*** Material shown Section Begins ***

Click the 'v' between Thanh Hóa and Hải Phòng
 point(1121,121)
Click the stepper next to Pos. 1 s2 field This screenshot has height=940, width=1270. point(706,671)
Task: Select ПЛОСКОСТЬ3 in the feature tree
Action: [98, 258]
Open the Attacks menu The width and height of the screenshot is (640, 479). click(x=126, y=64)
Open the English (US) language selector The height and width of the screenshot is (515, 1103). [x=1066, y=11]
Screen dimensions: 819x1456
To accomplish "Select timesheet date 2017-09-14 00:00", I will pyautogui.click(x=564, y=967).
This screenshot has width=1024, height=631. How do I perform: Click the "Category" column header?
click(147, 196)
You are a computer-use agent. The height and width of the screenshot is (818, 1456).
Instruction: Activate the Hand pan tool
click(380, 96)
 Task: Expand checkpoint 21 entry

*** Material shown Section Ends ***

*Exercise description*. Each record must be returned in full and exactly.

*Answer space*.
Click the 'v' between Thanh Hóa and Hải Phòng
 point(1121,121)
Click the stepper next to Pos. 1 s2 field This screenshot has height=940, width=1270. point(706,671)
Task: Select ПЛОСКОСТЬ3 in the feature tree
Action: [98, 258]
Open the Attacks menu The width and height of the screenshot is (640, 479). click(x=126, y=64)
Open the English (US) language selector The height and width of the screenshot is (515, 1103). [x=1066, y=11]
Screen dimensions: 819x1456
To accomplish "Select timesheet date 2017-09-14 00:00", I will pyautogui.click(x=564, y=967).
This screenshot has width=1024, height=631. How do I perform: Click the "Category" column header?
click(147, 196)
You are a computer-use agent. The height and width of the screenshot is (818, 1456).
Instruction: Activate the Hand pan tool
click(380, 96)
 Task: Expand checkpoint 21 entry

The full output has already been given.